MontySolr: A Search Solution for Python Lovers With the Speed of Native Java
From the post:
The folks at CERN wanted a better way to search High Energy Physics fulltext paper repositories and bibliographical databases that produce result set numbers in the multi-millions. INSPIRE, the that merges the sources’ query results, though, is written in Python. In order to move back and forth as quickly as possible between the two systems, CERN decided among a number of options to embed INSPIRE in Solr.
The result, MontySolr, utilizes the power of Java and works with any Python applicatio, as well as any C/C++ app that Python understands. For more information on MontySolr, check this video of Roman Chyla (CERN).

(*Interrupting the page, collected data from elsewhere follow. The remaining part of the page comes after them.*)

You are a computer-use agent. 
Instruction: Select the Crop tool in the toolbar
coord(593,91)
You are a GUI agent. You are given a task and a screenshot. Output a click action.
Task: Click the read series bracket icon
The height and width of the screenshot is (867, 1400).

Let’s run all counters back to zero and start again. This time with the abstract from the original presentation in San Francisco, May, 2011:
SPIRES is the biggest bibliographic database for High Energy Physics, ArXiv is the biggest fulltext repository for the fulltext papers in High Energy Physics, and INSPIRE is the biggest digital library that merges the two. We must work with result sets bigger than 1 million for citation related queries and our partners from Astrophysics with 6 million sets, however INSPIRE is written in Python. So how do we move several million result sets between the two systems fast? How do we take advantage of our special NLP processing pipeline written in Python? How do we join them? We do not use Jython. We do not use pipes. We do not embed Solr inside INSPIRE. We embed INSPIRE into Solr! The talk shows benefits and challenges of this surprisingly elegant solution.
With the original title:
CPython Embedded in Solr – Search Solution for Python Lovers With the Speed of Native Java
You will need to slides to really appreciate the video.
And MontySolr on Github.
Impressive results!
But, the real kicker is that C and C++ apps are made available insider Solr. Such as for NLP!